### SUPPLIED MATERIAL
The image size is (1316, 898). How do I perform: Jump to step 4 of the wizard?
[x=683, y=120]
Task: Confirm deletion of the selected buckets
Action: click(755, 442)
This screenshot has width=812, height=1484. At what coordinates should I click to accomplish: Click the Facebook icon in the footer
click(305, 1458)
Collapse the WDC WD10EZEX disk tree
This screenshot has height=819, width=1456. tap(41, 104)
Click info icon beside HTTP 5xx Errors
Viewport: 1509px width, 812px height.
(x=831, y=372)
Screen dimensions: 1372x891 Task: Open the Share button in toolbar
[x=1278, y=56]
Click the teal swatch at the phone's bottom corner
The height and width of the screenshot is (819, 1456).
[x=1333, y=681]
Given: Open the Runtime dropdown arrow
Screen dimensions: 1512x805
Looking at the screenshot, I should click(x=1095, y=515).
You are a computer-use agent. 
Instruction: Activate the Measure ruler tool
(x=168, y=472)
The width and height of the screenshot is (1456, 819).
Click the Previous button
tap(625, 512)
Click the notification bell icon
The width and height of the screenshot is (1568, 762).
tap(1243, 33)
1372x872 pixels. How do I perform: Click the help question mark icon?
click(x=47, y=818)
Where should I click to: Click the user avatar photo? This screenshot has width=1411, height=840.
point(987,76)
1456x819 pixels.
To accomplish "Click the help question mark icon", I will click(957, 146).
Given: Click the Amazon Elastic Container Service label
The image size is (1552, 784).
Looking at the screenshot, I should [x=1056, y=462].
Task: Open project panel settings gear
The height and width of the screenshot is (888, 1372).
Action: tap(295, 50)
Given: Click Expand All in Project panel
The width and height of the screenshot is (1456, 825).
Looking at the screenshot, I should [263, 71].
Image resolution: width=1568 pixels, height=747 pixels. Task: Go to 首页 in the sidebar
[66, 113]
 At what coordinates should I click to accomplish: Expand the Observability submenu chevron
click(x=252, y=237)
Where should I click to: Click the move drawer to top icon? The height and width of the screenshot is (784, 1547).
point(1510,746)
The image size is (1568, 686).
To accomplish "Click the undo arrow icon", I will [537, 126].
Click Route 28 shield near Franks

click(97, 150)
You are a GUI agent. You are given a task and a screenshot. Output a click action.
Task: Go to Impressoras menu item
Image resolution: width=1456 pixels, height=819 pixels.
######
> _EXERCISE DETAILS_
For the string "arrow", find every line of the material that contains it, and copy each one.

> _YOUR SOLUTION_
Given: Open the Runtime dropdown arrow
To accomplish "Click the undo arrow icon", I will [537, 126].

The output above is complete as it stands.